Gretchen hired me six months ago to tend to her garden twice a week. A compulsive liar, she’s told every fib under the sun, plus some from another universe entirely.

“Pick off those dead leaves, dear,” Gretchen instructs, pointing at a curtain of ivy ten feet from where I’m standing. Only a moment ago, she’d told me not to bother with anything other than the tulips today.

“Yep,” Gretchen says with a stretch, “back in 1979, I was on the cover of Modern Wife magazine.”

“Why were you on the cover of Modern Wife?” I inquire, my bullshit detector picking up a signal.

“Why do you think?” she asks. “I was a model, and I portrayed a damn fine wife if I do say so myself.”

I pat the dirt, pet it light I might stroke a kitten, wondering if this story could be true. It certainly seems true, not like the others Gretchen tells that involve copulating with werewolves and singing in an a capella ensemble with Prince.

“I’ve tried to bond with Gretchen, thinking it was odd to spend 15 hours a week with a woman I hardly knew. Now, as she flicks cigarette ashes onto the flowers I treat with such care, I would rather bond with a grizzly bear.

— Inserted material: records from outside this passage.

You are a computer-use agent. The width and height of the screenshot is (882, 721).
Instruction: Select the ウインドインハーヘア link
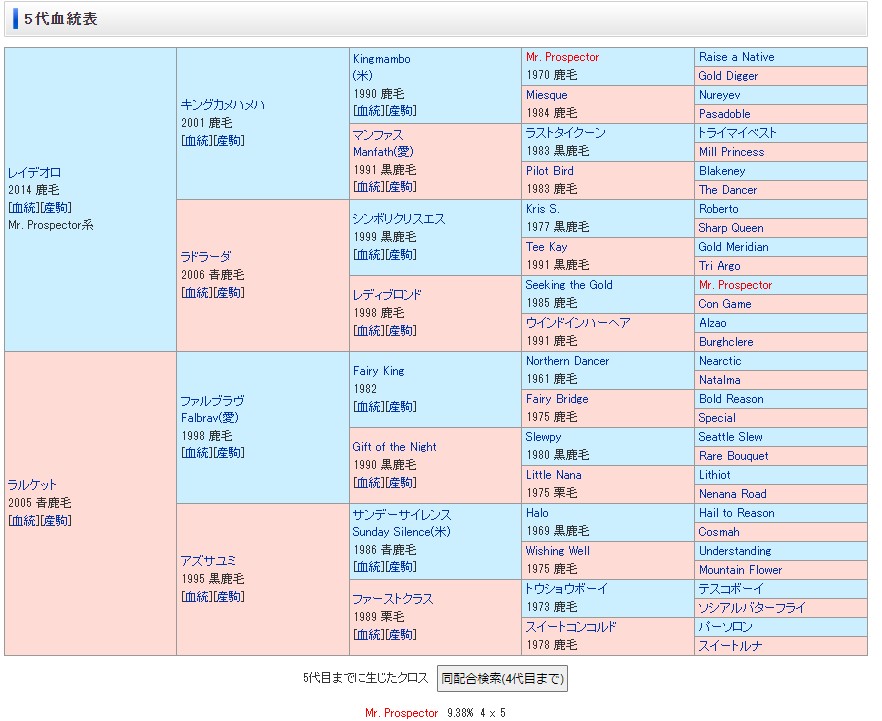tap(578, 323)
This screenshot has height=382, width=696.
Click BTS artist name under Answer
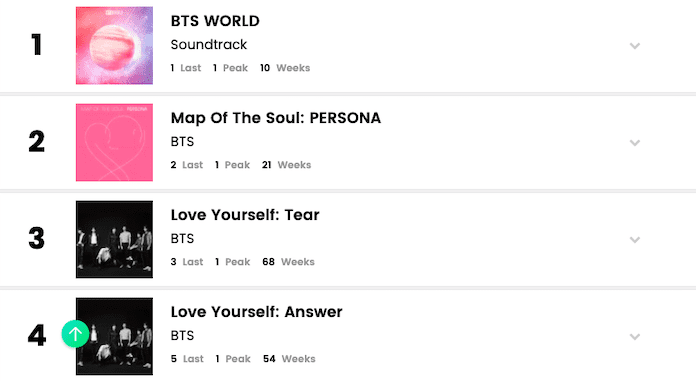182,335
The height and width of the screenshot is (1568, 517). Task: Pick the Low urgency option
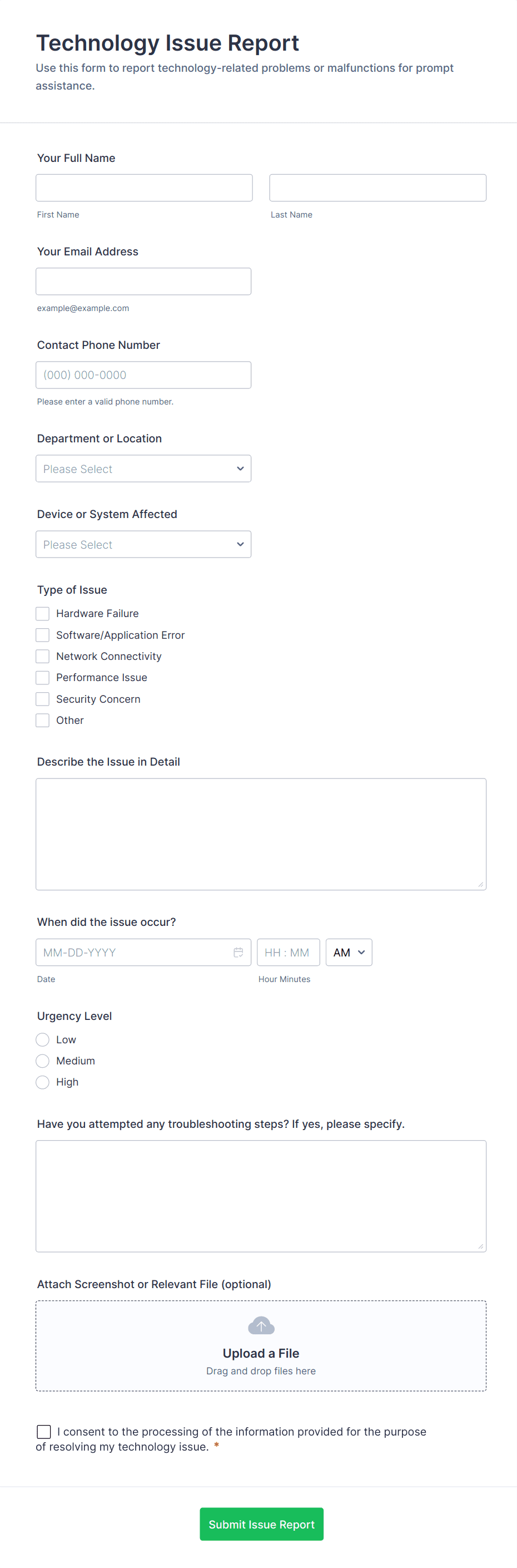point(43,1039)
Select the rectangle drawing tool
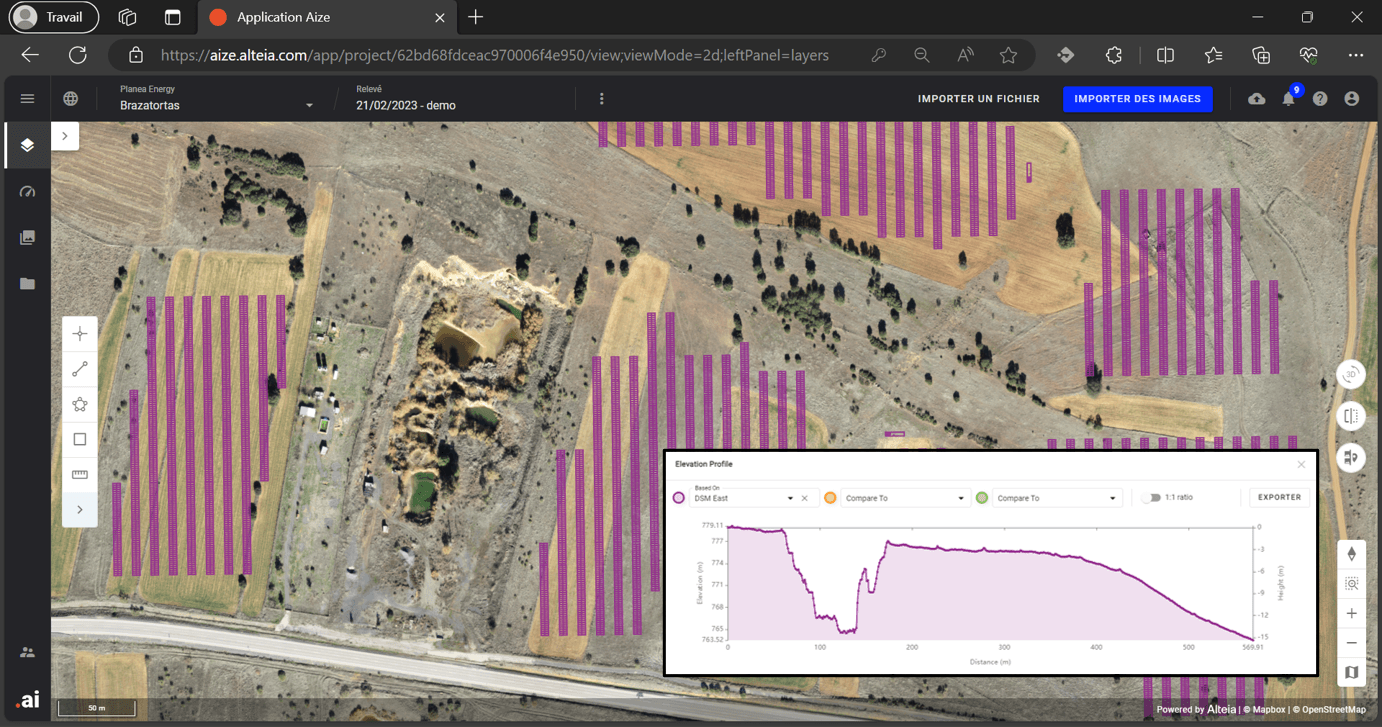 (80, 439)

I make my way to the ivy, plucking away leaves with browning edges like burnt paper. “Do you want my autograph?” Gretchen asks, adding, “I’ll give it to ya for five bucks.”

Gretchen does this all the time: tries to swindle money out of me by feeding me bogus stories. “Did you know I sponsor starving lemurs in Africa?” she once asked. “You can feed 50 of them for a 20 dollar donation.”

If only she knew what five bucks can do for me. If only I could pay 50 dollars to sit on my porch and bark commands at some poor woman. “But Gretchen, I already have your autograph,” I say, “on all of my checks you’ve signed.”

Gretchen purses her lips, old and weathered from a lifetime of cigarettes. “I think you might just be jealous that you’d never get featured on the cover of Good Wife magazine.”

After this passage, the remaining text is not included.